--- What to produce ---
Each line from the first down to the one containing "Given: Click the red Climb Category 1 badge" should be returned exactly as it appears below.
[[ Supplied records, beginning ]]
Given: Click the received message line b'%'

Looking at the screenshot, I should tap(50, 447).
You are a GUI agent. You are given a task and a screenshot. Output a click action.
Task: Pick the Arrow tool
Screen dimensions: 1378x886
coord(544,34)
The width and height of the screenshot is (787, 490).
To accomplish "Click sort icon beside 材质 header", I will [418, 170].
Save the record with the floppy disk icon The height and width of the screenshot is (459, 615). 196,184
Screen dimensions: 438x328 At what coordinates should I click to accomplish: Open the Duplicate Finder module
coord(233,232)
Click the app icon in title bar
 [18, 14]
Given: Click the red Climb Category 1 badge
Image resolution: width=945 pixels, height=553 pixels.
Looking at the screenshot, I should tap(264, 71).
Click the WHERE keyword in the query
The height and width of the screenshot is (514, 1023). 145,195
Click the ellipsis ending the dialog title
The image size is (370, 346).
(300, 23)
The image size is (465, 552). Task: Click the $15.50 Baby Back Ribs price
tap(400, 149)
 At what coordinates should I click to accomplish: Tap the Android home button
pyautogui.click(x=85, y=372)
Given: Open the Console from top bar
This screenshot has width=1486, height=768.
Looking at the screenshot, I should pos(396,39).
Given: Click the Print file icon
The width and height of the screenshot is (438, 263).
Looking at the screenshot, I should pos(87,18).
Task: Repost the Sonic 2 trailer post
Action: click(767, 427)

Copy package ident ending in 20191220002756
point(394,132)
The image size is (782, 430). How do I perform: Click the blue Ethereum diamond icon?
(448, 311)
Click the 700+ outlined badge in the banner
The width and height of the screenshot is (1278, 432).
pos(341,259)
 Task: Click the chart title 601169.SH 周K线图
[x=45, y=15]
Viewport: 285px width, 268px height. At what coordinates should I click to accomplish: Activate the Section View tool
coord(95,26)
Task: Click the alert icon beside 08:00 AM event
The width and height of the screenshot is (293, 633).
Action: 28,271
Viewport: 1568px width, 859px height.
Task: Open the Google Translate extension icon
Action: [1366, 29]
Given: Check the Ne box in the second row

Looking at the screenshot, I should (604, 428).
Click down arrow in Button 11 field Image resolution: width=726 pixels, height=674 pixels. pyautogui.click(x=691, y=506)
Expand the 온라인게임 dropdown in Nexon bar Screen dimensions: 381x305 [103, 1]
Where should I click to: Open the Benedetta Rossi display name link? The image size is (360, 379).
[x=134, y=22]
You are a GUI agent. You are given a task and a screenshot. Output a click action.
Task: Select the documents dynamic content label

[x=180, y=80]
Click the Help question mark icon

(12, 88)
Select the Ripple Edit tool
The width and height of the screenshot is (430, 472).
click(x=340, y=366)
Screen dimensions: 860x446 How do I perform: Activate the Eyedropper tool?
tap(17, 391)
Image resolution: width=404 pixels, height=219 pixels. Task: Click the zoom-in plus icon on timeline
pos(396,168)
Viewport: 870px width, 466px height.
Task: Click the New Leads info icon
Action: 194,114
[[ Supplied records, end ]]
--- Answer to this task ---
Given: Click the received message line b'%'

Looking at the screenshot, I should tap(50, 447).
You are a GUI agent. You are given a task and a screenshot. Output a click action.
Task: Pick the Arrow tool
Screen dimensions: 1378x886
coord(544,34)
The width and height of the screenshot is (787, 490).
To accomplish "Click sort icon beside 材质 header", I will [418, 170].
Save the record with the floppy disk icon The height and width of the screenshot is (459, 615). 196,184
Screen dimensions: 438x328 At what coordinates should I click to accomplish: Open the Duplicate Finder module
coord(233,232)
Click the app icon in title bar
 [18, 14]
Given: Click the red Climb Category 1 badge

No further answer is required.